Problem requirements: Give back exactly the lines from the start of the listing to the line containing "The height and width of the screenshot is (126, 176).", inclusive, and nothing beyond them.

Records:
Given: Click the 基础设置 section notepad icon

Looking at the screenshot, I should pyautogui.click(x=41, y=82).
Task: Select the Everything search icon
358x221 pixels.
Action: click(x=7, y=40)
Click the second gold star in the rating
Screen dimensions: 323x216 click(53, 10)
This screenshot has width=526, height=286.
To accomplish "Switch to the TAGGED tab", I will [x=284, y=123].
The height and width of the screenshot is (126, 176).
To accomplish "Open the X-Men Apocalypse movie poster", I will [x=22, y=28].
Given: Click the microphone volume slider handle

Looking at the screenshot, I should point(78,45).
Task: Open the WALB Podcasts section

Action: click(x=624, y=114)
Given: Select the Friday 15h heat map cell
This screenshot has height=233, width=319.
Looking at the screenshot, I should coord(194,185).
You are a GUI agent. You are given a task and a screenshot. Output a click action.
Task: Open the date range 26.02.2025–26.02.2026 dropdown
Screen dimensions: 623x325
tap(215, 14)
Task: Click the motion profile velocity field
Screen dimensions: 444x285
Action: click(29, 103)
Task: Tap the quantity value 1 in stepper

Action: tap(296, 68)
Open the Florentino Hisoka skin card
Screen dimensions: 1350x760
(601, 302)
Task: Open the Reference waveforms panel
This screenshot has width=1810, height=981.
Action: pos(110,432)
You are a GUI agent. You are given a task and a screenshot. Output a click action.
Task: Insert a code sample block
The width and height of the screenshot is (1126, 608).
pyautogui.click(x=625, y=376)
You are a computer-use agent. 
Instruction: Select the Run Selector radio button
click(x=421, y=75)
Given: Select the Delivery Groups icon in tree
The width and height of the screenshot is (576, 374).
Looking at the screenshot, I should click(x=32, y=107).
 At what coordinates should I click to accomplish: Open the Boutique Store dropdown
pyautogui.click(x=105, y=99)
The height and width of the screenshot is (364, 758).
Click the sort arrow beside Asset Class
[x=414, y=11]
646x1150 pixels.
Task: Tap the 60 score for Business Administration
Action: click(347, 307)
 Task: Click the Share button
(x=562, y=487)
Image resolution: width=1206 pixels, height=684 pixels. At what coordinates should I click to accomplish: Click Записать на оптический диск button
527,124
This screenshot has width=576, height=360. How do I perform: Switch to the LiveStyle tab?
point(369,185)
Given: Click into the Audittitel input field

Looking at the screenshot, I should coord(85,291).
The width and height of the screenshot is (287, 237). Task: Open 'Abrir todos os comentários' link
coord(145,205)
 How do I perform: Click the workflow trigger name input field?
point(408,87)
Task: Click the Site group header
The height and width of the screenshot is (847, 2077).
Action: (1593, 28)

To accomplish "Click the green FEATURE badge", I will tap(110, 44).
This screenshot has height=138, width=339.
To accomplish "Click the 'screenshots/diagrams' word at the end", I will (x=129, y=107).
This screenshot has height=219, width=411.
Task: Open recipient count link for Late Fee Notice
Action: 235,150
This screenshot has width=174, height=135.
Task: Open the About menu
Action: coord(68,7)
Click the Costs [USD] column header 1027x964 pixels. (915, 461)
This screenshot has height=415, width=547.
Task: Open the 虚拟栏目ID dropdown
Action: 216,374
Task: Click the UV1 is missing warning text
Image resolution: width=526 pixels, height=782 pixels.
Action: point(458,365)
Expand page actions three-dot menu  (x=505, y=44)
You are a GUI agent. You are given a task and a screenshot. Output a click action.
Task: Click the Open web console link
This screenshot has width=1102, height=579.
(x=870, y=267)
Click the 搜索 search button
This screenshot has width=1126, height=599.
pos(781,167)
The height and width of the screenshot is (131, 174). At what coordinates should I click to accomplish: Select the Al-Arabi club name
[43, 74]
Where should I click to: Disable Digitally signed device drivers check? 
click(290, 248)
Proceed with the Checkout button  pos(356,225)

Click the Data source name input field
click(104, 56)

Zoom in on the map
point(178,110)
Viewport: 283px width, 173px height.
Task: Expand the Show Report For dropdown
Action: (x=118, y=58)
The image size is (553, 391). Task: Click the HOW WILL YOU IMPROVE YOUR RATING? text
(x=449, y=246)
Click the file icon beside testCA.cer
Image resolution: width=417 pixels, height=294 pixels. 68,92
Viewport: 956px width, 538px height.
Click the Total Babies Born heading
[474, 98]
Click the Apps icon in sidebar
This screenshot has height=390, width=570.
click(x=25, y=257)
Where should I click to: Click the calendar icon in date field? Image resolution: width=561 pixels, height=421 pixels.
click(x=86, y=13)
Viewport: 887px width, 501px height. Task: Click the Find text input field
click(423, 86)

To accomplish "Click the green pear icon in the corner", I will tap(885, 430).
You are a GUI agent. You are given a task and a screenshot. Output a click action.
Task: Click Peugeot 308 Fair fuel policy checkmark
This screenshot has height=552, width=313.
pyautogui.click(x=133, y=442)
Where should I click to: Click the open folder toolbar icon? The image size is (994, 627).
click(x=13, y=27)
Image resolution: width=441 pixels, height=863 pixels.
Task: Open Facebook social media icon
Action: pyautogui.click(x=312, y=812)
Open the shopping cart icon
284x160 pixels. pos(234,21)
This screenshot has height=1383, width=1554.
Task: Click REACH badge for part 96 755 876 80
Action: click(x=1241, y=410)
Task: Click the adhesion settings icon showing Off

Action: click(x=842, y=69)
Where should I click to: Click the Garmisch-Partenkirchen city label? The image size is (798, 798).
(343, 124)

Exercise response:
Given: Click the 基础设置 section notepad icon

Looking at the screenshot, I should pyautogui.click(x=41, y=82).
Task: Select the Everything search icon
358x221 pixels.
Action: click(x=7, y=40)
Click the second gold star in the rating
Screen dimensions: 323x216 click(53, 10)
This screenshot has width=526, height=286.
To accomplish "Switch to the TAGGED tab", I will [x=284, y=123].
The height and width of the screenshot is (126, 176).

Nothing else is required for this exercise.